Yesterday, Illinois Tool Works Inc. (ITW) posted operating revenues for the three months ended Aug 31. Operating revenues decreased 21% year over year primarily due to a 19% fall in base revenues and a 7% decline in contributions from currency translation.
Based on the ongoing contributions from restructuring activities and improvements in discrete end markets such as automotive and construction, the company raised its earnings forecast range for the third quarter. The company is expected to spend $50 million to $70 million on restructuring efforts in the second half of the year.
Illinois now expects third quarter income per share from continuing operations to be in a range of 48 cents to 56 cents, up from its prior forecast of 39 cents to 51 cents per share. Thus, total revenues are expected to increase in the range of 3% to 6% versus the previous quarter.
Management reported that base revenues for the recent three month period have modestly improved versus the previous three month period  largely due to improvements in discrete end markets. The company expects minimal end market recovery in the second half of the year and into 2010.

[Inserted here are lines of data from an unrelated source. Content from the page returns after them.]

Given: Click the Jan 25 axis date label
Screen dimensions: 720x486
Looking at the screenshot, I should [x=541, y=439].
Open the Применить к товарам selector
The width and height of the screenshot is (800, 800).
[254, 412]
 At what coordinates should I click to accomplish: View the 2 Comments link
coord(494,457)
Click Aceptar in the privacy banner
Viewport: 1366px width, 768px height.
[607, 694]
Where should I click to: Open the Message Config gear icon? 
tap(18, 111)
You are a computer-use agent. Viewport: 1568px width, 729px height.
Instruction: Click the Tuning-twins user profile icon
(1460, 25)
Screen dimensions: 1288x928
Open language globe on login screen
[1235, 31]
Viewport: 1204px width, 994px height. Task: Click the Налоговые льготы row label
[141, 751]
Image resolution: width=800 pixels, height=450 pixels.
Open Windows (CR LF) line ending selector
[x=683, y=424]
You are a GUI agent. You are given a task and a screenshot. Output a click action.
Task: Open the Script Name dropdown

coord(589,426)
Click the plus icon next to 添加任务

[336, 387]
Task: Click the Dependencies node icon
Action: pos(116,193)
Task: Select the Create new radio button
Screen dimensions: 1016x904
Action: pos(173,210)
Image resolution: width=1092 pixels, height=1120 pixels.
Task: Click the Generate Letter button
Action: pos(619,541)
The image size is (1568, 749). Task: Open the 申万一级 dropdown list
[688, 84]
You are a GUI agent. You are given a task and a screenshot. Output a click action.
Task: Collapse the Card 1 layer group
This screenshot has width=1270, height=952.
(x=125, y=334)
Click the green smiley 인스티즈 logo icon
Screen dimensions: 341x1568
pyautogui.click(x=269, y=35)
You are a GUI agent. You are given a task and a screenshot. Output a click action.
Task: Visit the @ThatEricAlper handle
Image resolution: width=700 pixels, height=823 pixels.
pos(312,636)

During the second quarter, the company acquired five companies, which added $54 million to the annual revenues. Despite these acquisitions, the company was able to generate strong free operating cash flow, part of which was utilized for debt payments. For the three months ended Aug 31, acquisitions contributed 5% to operating revenues. The management continues to see more acquisitions in the pipeline, which will further help Illinois grow in future.